A different position, a little shake of the hips here, a little wiggle of the leg there, a different hypnobirthing track, a little more patience or faith or one of those nice fabric things from India or Mexico or wherever that some rando doula told you about...


Then your home birth wouldn't have ended in an emergency c-section.



But MOST of all I think you'll be surprised to know that despite the pain of the incision, the sore tailbone that makes every position excruciating, the mastitis and your bruised ego...


... you won't want to give up any of it.


You won't want to give up the hard bits.


It's hands down the most difficult , most frightening, most unpleasant and inconvenient thing that you'll ever do.


Yet you wouldn't have someone else carry and birth the baby for you, nor would you grow him in a vat, if you could.


Despite pregnancy giving you a personality transplant and shattering your sense of self.


Despite the haunting memory of a 35-hour labour that ended in being cut open and sewn back together.


You won't want to give up the stretch marks, or your scar, or your slightly worse-for-wear boobs.


Despite the hair-loss and regrowth 2 years later that makes you look like your dad trying to grow out a mullet from the 80s.


Because the hard bits are somehow just as sweet as the sweet bits.


They are the completeness of your experience.


You look at these bits now with fear and dread and you only see their cost.
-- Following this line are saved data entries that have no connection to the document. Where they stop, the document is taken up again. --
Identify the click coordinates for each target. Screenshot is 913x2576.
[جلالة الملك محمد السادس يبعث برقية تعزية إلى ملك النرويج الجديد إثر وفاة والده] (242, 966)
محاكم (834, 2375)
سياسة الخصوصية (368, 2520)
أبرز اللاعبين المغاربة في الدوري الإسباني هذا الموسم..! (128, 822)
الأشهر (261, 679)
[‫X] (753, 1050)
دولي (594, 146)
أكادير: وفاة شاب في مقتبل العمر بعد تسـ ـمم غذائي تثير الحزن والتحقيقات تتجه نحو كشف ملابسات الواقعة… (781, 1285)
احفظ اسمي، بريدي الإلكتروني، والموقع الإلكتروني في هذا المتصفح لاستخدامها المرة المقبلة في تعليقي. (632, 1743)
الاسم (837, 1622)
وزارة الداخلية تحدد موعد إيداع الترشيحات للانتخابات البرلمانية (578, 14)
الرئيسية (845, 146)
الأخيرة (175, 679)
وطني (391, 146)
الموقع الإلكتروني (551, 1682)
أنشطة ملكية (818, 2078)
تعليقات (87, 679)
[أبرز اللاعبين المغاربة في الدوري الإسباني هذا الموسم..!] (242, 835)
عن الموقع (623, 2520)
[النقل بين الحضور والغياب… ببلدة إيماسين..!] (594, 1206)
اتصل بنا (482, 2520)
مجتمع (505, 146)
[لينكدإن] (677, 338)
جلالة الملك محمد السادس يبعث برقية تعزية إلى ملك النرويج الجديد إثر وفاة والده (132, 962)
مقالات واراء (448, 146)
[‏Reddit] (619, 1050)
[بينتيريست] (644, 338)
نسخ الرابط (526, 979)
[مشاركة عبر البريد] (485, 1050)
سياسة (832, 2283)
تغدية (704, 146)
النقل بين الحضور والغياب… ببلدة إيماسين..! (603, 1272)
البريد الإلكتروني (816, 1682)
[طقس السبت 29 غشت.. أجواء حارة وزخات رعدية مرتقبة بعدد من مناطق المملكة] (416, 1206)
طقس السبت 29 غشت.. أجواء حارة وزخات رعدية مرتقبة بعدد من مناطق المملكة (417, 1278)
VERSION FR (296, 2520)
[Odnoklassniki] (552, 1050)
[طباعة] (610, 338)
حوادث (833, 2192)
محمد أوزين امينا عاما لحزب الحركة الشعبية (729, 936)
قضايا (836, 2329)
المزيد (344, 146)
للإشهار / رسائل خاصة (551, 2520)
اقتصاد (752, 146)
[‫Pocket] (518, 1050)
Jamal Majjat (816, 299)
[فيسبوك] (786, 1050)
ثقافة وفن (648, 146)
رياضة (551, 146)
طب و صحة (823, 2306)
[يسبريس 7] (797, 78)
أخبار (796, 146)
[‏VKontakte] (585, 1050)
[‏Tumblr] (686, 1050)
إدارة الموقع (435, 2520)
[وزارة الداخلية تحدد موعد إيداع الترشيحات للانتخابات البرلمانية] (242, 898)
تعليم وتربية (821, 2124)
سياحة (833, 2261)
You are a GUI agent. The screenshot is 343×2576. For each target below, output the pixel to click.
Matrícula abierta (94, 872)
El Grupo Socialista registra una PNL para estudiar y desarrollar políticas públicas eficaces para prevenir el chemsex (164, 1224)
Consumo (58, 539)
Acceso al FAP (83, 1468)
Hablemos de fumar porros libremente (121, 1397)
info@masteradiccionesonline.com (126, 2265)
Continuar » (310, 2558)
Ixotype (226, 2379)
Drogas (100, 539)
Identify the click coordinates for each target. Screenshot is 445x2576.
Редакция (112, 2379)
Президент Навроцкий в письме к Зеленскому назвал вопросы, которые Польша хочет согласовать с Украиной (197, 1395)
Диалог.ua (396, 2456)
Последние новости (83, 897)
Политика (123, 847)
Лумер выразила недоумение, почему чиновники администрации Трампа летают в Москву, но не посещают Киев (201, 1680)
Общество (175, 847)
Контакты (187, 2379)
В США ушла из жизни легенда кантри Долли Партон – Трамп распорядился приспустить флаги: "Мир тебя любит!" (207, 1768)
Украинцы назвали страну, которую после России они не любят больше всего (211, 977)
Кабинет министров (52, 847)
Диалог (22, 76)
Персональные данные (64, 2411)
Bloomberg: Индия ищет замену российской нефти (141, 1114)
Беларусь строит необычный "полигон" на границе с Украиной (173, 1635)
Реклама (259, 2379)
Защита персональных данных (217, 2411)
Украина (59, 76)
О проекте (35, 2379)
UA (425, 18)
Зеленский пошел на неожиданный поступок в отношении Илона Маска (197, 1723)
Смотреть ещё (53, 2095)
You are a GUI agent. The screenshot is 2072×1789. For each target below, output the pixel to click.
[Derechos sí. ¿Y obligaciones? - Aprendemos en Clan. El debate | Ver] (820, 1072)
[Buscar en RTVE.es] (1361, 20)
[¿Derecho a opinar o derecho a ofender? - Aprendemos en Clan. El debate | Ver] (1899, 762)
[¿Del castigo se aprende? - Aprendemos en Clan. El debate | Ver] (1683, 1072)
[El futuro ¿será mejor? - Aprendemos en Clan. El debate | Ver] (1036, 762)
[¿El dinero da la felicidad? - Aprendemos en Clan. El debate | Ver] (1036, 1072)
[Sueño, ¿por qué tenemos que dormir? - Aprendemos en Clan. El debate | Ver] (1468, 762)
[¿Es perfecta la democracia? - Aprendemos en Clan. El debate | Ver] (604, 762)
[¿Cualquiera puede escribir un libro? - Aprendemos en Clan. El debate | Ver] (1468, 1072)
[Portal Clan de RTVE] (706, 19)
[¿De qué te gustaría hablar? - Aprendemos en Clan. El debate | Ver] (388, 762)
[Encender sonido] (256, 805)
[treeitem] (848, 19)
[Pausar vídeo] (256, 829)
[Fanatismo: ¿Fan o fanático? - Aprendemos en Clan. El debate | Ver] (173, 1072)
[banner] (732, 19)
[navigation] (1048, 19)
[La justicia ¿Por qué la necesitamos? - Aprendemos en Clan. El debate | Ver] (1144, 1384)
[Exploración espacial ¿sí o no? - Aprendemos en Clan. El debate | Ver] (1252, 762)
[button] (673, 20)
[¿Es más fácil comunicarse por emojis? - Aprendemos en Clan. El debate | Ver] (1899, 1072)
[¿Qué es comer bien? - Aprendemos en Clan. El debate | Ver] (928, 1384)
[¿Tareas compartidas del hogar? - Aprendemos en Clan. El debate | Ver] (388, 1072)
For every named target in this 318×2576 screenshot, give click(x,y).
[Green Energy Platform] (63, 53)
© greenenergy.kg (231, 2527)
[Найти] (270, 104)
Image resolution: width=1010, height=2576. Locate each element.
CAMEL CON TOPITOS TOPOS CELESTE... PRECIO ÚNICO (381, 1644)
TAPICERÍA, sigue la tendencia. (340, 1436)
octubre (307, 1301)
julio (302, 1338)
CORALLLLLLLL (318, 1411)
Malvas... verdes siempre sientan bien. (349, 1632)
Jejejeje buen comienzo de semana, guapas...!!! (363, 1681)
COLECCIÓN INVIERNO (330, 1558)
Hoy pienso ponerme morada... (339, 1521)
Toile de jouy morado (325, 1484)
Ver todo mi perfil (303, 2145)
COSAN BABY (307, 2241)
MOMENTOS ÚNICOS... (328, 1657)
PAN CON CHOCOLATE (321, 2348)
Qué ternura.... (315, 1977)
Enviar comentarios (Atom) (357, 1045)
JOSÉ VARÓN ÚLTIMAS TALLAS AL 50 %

You think how great being a mother would be if you could only avoid them somehow.


But you'll soon cherish them.


You won't want to outsource the sleepless nights, the early mornings, the needy baby that wants you and only you, for hours, everyday, for almost 2 years.


In a world where there are millions of indistinguishable carbon copies of humans much more perfect and interesting and better than you.


You are irreplaceable.


In a world of plastic and perfection and hyper-connection and a digital house of mirrors and taking the easy way and chasing endless hedonism and eternal youth.


They make you human.


They make you alive.


They make you a severely dysfunctional cog in the Machine.


But they'll somehow make you better.


And more complete.


Less effective in every way.


Less focused. Less productive.


But more loving. More loved. More important.


In a time when we talk about a mother's "unpaid labour" and attempt to put a price tag on our time, love and affection. In a time where outsourcing gestation or selling fertility are beginning to be technological possibilities…


When you feel resentful that it takes up so much of your energy, bandwidth and mental health…


When you lament the fact that your energy and time is being taken away from your ability to make money or work for a boss, or participate in the workplace as though you have nothing better to do and there is no greater calling…


They'll remind you that there's something about being human that can't be replaced or bought or sold or provided for by markets.



Something that isn't fungible.


That you aren't fungible.


Something sacred that you only get to see when you've done the hard bits and made it through the other side alive, if not totally intact.